* _Text provided_:
Out of the lagoons flows the Silver River, as typical a tropic stream as the Congo or Amazon, with tall palms, trailing vines & moss, & bending cypresses along the swampy banks. Alligators, turtles, & snakes abound, & on either side the jungle stretches away uninterruptedly for miles. … I took a 10 mile launch trip on the river, & could easily have imagined myself in the heart of Africa.” — Lovecraft in Selected Letters IV, page 414.

The leaflet adds the important point that the glass-bottom boats were electric, and therefore relatively silent and thus did not scare the fish away. He also visited New York some months later, to find his friend Belknap Long obsessed by his new hobby of tropical fish-keeping, thus giving another opportunity for close observation of the finny ones.

Evidently there were two types of trip, the “glass-bottom” boat trip and the speedboat “launch” trip of ten miles. Lovecraft talks as if he did both.

One wonders if this trip influenced his decision to set “The Shadow out of Time”, written nine months later, in the prehistoric era?

The ground and swamps were constantly alive with snakes, lizards, and crocodiles, while insects buzzed incessantly amidst the lush vegetation. And far out at sea unspied and unknown monsters spouted mountainous columns of foam into the vaporous sky. Once I was taken under the ocean in a gigantic submarine vessel with searchlights, and glimpsed some living horrors of awesome magnitude. I saw also the ruins of incredible sunken cities, and the wealth of crinoid, brachiopod, coral, and ichthyic life which everywhere abounded.” from — “The Shadow out of Time”.

Bloch, and possibly others, had also sent him pictures of the life-sized dinosaurs from the Chicago World’s Fair of 1933-34.

Dinosaurs as we know them today were then in their first flush of popularity, and Lovecraft also saw lit dioramas of them as models when he visited the Natural History Museum at New Haven, and he came away greatly impressed.

* _Request 1_:
Edit the records from the start through the line containing "Looking at the screenshot, I should (x=444, y=60).", replacing "gear icon" with "cog icon" and leaving everything else unchanged.

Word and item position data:
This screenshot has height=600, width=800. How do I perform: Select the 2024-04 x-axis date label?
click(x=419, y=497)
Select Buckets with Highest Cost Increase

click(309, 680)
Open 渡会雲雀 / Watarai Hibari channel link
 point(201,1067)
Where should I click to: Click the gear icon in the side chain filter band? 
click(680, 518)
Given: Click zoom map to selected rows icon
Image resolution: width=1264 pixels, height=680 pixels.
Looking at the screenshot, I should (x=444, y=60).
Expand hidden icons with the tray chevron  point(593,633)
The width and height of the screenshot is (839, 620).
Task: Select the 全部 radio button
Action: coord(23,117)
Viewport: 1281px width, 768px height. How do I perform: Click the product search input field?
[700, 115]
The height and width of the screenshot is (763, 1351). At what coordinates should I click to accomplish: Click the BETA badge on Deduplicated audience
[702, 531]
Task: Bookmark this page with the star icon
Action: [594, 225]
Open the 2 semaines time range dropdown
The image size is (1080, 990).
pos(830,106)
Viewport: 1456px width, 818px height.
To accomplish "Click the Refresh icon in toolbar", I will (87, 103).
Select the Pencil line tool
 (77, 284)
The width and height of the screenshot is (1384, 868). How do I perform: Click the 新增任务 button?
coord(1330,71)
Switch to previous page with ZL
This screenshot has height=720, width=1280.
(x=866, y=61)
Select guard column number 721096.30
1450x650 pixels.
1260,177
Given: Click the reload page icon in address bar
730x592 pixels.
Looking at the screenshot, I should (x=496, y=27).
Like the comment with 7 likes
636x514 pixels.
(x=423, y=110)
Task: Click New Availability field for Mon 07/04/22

* _Request 2_:
Output the whole text about Lovecraft's Silver River trip, word for word.

* _Expected output 1_:
This screenshot has height=600, width=800. How do I perform: Select the 2024-04 x-axis date label?
click(x=419, y=497)
Select Buckets with Highest Cost Increase

click(309, 680)
Open 渡会雲雀 / Watarai Hibari channel link
 point(201,1067)
Where should I click to: Click the cog icon in the side chain filter band? 
click(680, 518)
Given: Click zoom map to selected rows icon
Image resolution: width=1264 pixels, height=680 pixels.
Looking at the screenshot, I should (x=444, y=60).

* _Expected output 2_:
Out of the lagoons flows the Silver River, as typical a tropic stream as the Congo or Amazon, with tall palms, trailing vines & moss, & bending cypresses along the swampy banks. Alligators, turtles, & snakes abound, & on either side the jungle stretches away uninterruptedly for miles. … I took a 10 mile launch trip on the river, & could easily have imagined myself in the heart of Africa.” — Lovecraft in Selected Letters IV, page 414.

The leaflet adds the important point that the glass-bottom boats were electric, and therefore relatively silent and thus did not scare the fish away. He also visited New York some months later, to find his friend Belknap Long obsessed by his new hobby of tropical fish-keeping, thus giving another opportunity for close observation of the finny ones.

Evidently there were two types of trip, the “glass-bottom” boat trip and the speedboat “launch” trip of ten miles. Lovecraft talks as if he did both.

One wonders if this trip influenced his decision to set “The Shadow out of Time”, written nine months later, in the prehistoric era?

The ground and swamps were constantly alive with snakes, lizards, and crocodiles, while insects buzzed incessantly amidst the lush vegetation. And far out at sea unspied and unknown monsters spouted mountainous columns of foam into the vaporous sky. Once I was taken under the ocean in a gigantic submarine vessel with searchlights, and glimpsed some living horrors of awesome magnitude. I saw also the ruins of incredible sunken cities, and the wealth of crinoid, brachiopod, coral, and ichthyic life which everywhere abounded.” from — “The Shadow out of Time”.

Bloch, and possibly others, had also sent him pictures of the life-sized dinosaurs from the Chicago World’s Fair of 1933-34.

Dinosaurs as we know them today were then in their first flush of popularity, and Lovecraft also saw lit dioramas of them as models when he visited the Natural History Museum at New Haven, and he came away greatly impressed.